Your friend shows up to the meeting at 9:45am and:
Scenario 1 –
Friend: Oh, hi, I hope I am not too late. I stopped on the way to shop for a greeting card for Mother’s Day. I know it is three months from now, but I thought I might as well. Then I forgot to record a TV show about painting garden gnomes, so I went back home to set the DVR. Then the phone rang and I answered a telemarketing survey about lowering my credit cards interest rates, and then…
Scenario 2 –
Friend: Sorry for coming late and not calling. Last night my daughter and I were hit by a car from behind and spent all night in the ER. My phone was smashed in the accident and as I always call you from it – I honestly don’t remember you number by heart. I came here as soon as I was released from the hospital and then…
<pause>
The Event in this story is a simple fact, your friend came 45 minutes late to your meeting. It is what it is, and it will not change.
The Meaning you assign to the Event is the key to how you will INTERPRET the Event and eventually assign/feel an Emotion. Based on this Emotion you will have a Reaction.
In slow-mo you should examine the millisecond that you translate or interpret the Event’s Meaning, as THAT is the moment that dictates the domino effect that follows. As in the interpretation and derivation of Meaning, you also assign your relative position to the Event. In one case, you are a “victim” who has set a meeting with a flake who does not care about your time. In the other, you are a “victim of circumstance” and your friend has not dissed you for no good reason.
The Meaning and interpretation of the scenarios may go something like this:
Scenario 1 – My “friend” does not care about me. He/she is constantly late and don’t respect me nor my time. I really should not hang around “friends” like this, as they say “tell me who your friends are and I will tell you who you are.” Besides, with friends like this, who needs enemies? I hate this feeling and will do anything to get back at them, starting with telling them off about coming late to the meeting…

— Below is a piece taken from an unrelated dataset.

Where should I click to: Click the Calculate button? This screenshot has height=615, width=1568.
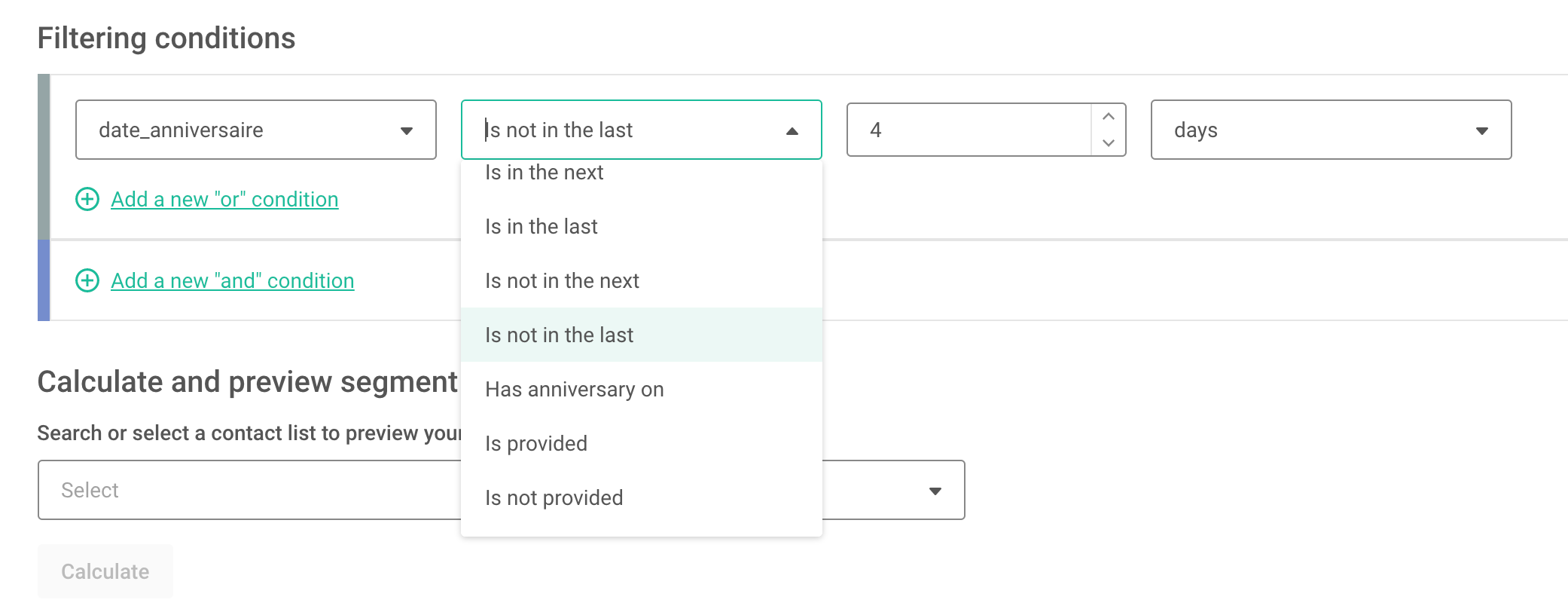[x=105, y=571]
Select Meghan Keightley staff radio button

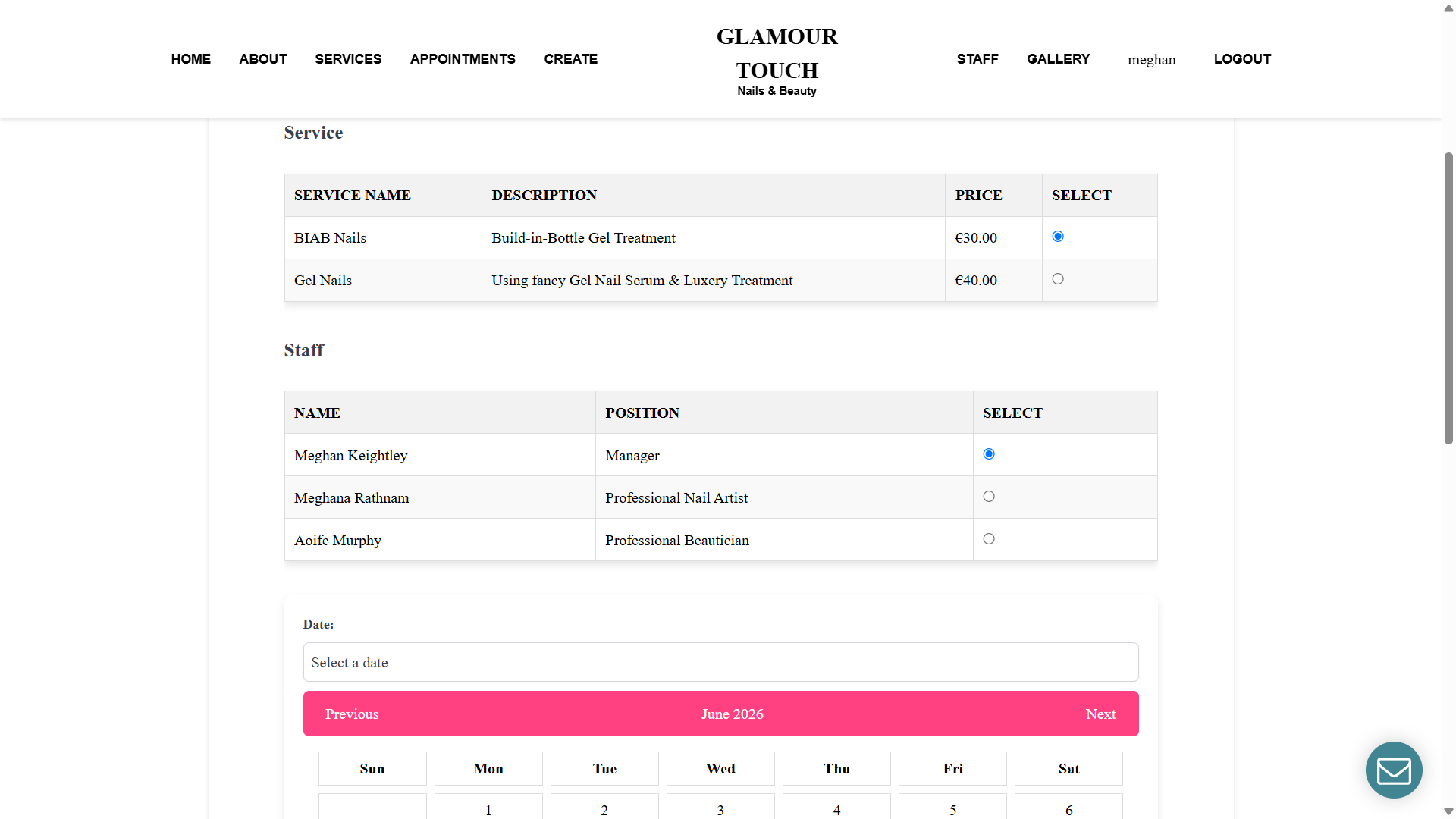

Ergo, I feel hurt and abused, and I will feel sorry for myself and ill-feelings towards my friend.
Scenario 2 – My friend was in trouble and still came to see me. I am honored and flattered by this gesture and feel grateful to have such a friend. He/she care about me so much that they will put me as their priority even in times of hardship. I love my friend and will do anything to help them, starting with making them feel good about coming late to the meeting…
Ergo, I feel uplifted and honored, and I will feel great about myself and good feelings towards my friend.
The Reaction?
Scenario 1 – Something along the lines of “get lost”, “I don’t think we should be friends!” and no desire to shake hands.
Scenario 2 – Something along the lines of “I am so sorry to hear that, can I do anything to help?” followed by a close hug.
This example is a microcosm of our life experience when it comes to relationships with everything. Examine your life experiences and you will notice how many time you have wrongly interpreted and assigned meaning to an event, assigned an emotion to it and reacted…
If you find yourself interpreting wrongly in many cases, try to undo this behavior in the future. Count to 10 before you are done interpreting? Consider ALL the options of why your friend was late, and not ONLY the options where you are the victim. Consider perhaps that your friend may be the victim?
It will help you and your relationships keep the harmony, peace and tranquility.
Why is that important? Remember the formula “Drama = Stress = Disease = Death”? It is one thing you can do, that does not cost you any money. You simply examine further what the meaning of an Event is, and allow yourself to interpret it in a positive way. Allow yourself to bask in positive meaning, in positive interpretations that do not cause negative emotions and thus, negative reactions. If you do this ONE thing, your life will change its course.
In future posts we will examine your relationships with two unique objects: pets and inanimate objects. Until then, try to remember this principle by the acronym EMER.
References and Quotes:
“Your attitude, not your aptitude, will determine your altitude.”